What lines of the data hold the string "banner"? Copy them all.
EXTRACTED MATERIAL: Begin
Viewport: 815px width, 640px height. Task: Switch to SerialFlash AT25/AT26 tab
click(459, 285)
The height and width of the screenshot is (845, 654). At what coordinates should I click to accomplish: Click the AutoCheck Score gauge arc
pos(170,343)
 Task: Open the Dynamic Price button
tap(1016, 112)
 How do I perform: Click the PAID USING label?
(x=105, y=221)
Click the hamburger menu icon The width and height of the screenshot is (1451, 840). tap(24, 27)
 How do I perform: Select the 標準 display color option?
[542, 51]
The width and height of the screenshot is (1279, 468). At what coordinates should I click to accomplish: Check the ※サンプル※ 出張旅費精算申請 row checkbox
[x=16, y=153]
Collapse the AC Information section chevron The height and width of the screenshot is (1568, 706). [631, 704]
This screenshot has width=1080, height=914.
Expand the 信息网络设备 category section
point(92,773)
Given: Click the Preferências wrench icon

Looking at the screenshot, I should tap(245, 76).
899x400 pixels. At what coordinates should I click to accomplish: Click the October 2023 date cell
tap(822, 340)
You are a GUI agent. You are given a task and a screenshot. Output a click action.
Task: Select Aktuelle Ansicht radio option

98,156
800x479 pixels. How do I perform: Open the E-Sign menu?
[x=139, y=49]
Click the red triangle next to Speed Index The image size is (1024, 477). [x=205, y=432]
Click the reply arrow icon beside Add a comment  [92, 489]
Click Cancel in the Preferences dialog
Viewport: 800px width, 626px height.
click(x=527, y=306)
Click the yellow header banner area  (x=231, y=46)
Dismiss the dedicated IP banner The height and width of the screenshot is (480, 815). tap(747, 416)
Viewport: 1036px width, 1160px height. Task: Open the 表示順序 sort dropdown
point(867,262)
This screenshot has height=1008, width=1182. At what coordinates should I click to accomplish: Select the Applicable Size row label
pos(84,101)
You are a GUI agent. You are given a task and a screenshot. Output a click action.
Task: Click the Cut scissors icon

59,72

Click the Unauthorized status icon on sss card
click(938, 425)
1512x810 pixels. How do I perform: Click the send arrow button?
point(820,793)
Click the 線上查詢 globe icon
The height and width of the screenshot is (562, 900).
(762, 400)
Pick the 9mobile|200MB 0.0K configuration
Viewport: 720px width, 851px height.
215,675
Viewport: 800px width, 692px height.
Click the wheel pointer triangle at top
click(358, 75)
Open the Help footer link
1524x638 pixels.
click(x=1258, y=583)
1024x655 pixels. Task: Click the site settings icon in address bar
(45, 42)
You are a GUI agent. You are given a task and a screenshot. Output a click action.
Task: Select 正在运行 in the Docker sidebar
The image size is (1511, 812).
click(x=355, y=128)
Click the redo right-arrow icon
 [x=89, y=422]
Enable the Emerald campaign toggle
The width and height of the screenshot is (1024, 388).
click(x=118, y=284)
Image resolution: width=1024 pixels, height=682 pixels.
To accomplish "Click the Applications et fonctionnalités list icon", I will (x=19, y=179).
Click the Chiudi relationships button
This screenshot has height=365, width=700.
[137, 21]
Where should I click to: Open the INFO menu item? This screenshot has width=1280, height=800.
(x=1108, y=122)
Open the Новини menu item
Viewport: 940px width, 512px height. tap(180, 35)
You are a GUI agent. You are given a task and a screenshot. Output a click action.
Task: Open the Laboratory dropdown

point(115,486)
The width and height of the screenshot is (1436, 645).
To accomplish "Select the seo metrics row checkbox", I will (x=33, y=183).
EXTRACTED MATERIAL: End
> ANSWER SECTION
Click the yellow header banner area  (x=231, y=46)
Dismiss the dedicated IP banner The height and width of the screenshot is (480, 815). tap(747, 416)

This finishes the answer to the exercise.